Microsoft is teaming up with Caterpillar and Ballard Power Systems to test out hydrogen fuel cell backup generators at its data center in Quincy, Washington.
The three-year project to incorporate a large-format hydrogen fuel cell into a data center is supported and partially funded by the US Department of Energy (DOE) under the H2@Scale initiative and backed by the National Renewable Energy Lab (NREL).
Caterpillar will be the prime contractor on the project, providing the overall system integration, power electronics, and controls. Ballard will supply the 1.5 MW ClearGen-II hydrogen fuel cell power generator. NREL will perform analyses on safety, techno-economics, and greenhouse gas (GHG) impacts.

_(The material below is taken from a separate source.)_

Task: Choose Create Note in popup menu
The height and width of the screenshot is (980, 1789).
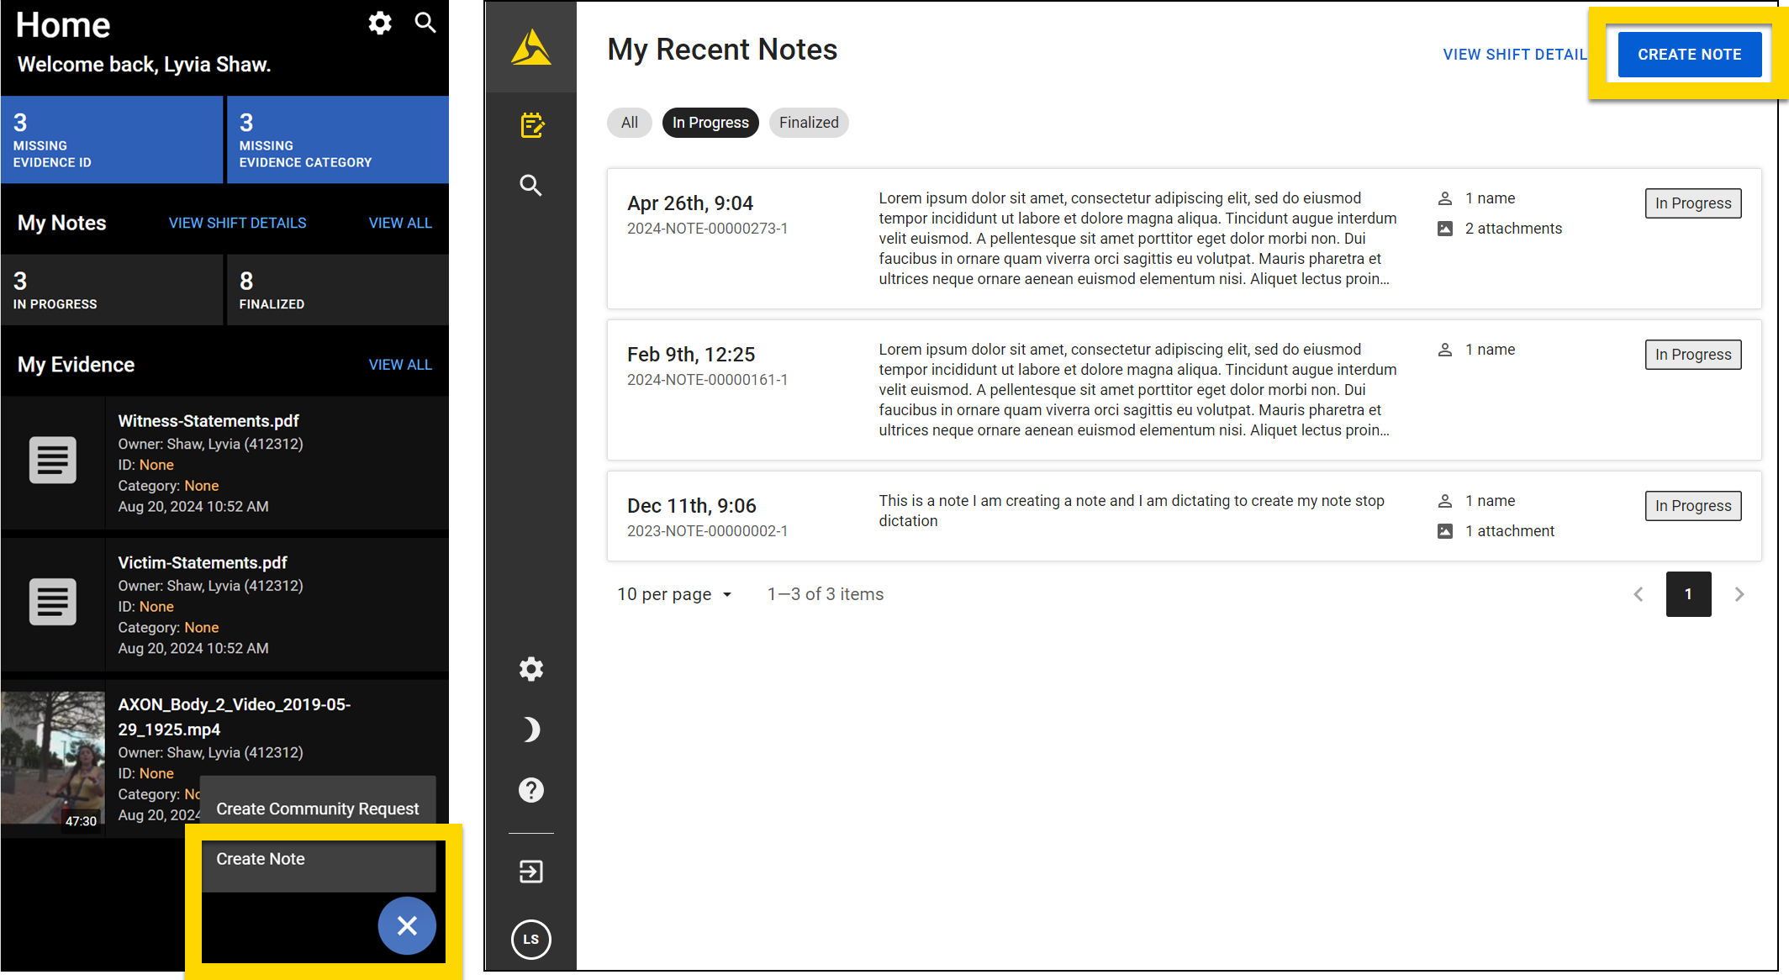Action: click(x=317, y=859)
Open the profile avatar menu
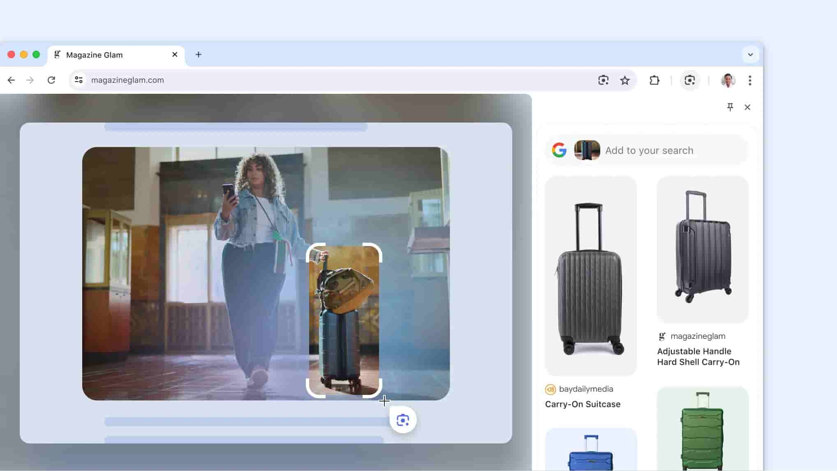Screen dimensions: 837x471 [728, 80]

“This hydrogen fuel cell demonstration project enables us to collaborate with industry leaders to take a large step toward commercially viable power solutions that also support our customers in making their operations more sustainable,” said Jason Kaiser, vice president of Caterpillar Electric Power.
The project aims to provide uninterruptible power that supports 99.999 percent uptime requirements, as well as explore the feasiblity of scalability and 48-hour operation using on-site fuel.
Microsoft powered a row of data center servers for 48 consecutive hours using hydrogen fuel cells back in 2020, using a 250kW fuel cell from Power Innovations. At the time, it said it hoped to next test out 3MW hydrogen fuel cells (equivalent to its 3MW diesel generators), but appears to have first turned to these 1.5MW systems.
Speaking at DCD’s Towards Net-Zero event earlier this year, Microsoft's Mark Monroe said that early tests were simply about seeing if hydrogen fuel cells could take the place of generators. "But the real opportunity, in my opinion, is when we start getting into generation two of this and say, well, ‘What would we do differently with the electrical system in a hyperscale data center if we had reliable direct current non-polluting power available at the drop of a hat?'" he said.
“I think you’d want to start looking at different architectures and, maybe, changing the whole way the electrical system works; [examining] how it might be reworked.”
There are still challenges, however. For fuel cells to provide 3MW of power for 48 hours requires about 18,000 US gallons of liquid hydrogen, which takes up a lot more space than the equivalent diesel. Hydrogen also leaks, and requires its own supply networks, and must be kept at around -250 degrees celsius or in excess of -420 degrees Fahrenheit to stay a liquid.
“We are certainly are looking at other fuels… I expect in that 2030 timeframe there will be a number of different solutions, including other liquid fuels,” said Monroe.
Microsoft has committed to ending its dependency on using diesel fuel in back up generators by 2030, along with a broader promise to be carbon negative by that point.